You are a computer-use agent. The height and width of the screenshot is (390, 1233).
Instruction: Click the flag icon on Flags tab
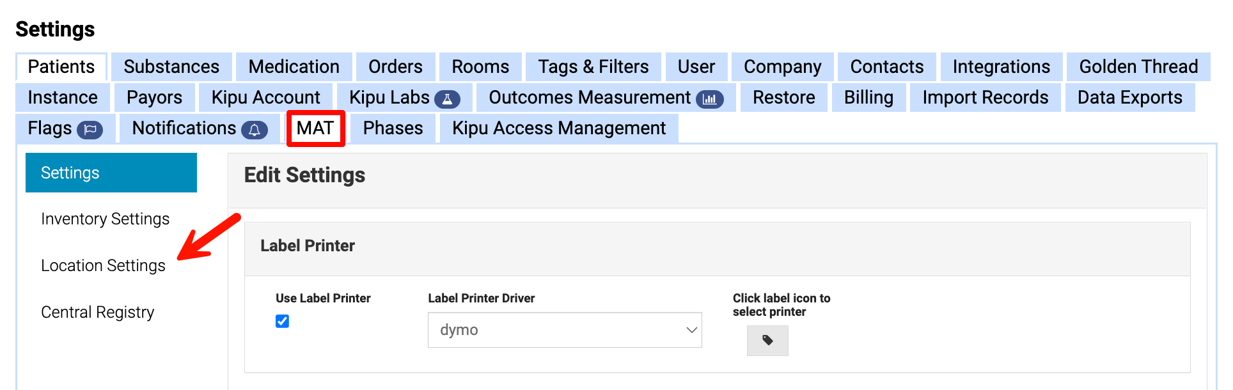pos(90,130)
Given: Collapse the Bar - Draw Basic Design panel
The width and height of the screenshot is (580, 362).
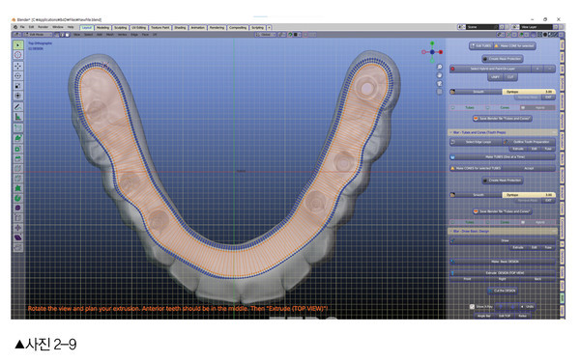Looking at the screenshot, I should 503,232.
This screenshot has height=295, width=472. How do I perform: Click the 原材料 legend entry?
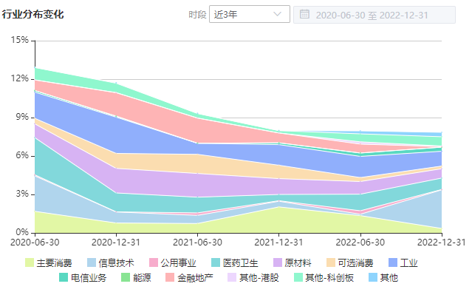click(293, 262)
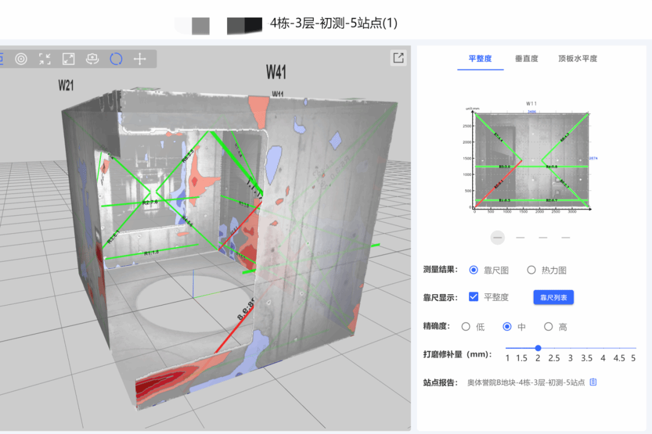Viewport: 652px width, 434px height.
Task: Switch to the 垂直度 tab
Action: coord(526,58)
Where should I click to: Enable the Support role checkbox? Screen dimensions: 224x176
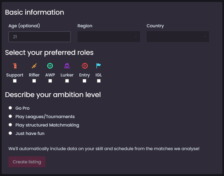(15, 81)
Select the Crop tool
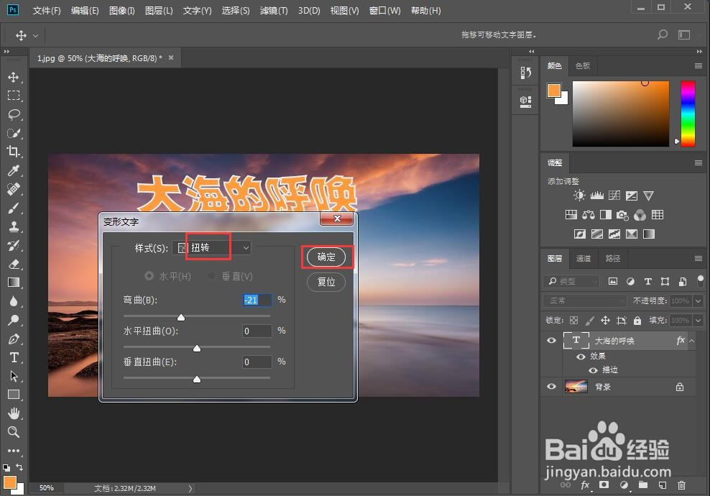This screenshot has width=710, height=496. [x=14, y=152]
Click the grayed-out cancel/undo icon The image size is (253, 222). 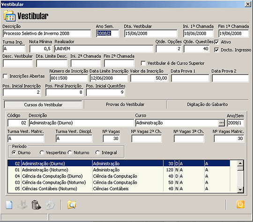tap(51, 205)
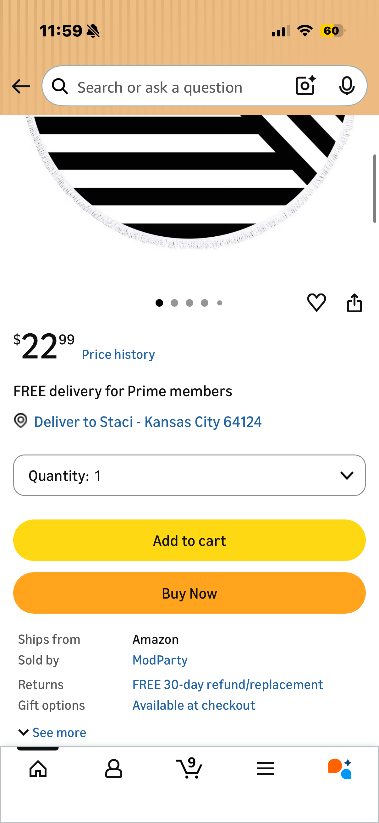Viewport: 379px width, 823px height.
Task: Change Deliver to Staci address
Action: coord(148,422)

### TASK ITEM
Print exactly the lines running from the start of the entries above to the line with "Given: Collapse the", both included; leave out any pictures.

### SOLUTION BELOW
You are a computer-use agent. The height and width of the screenshot is (390, 1233).
Instruction: Click the flag icon on Flags tab
pos(90,130)
Given: Collapse the Bar - Draw Basic Design panel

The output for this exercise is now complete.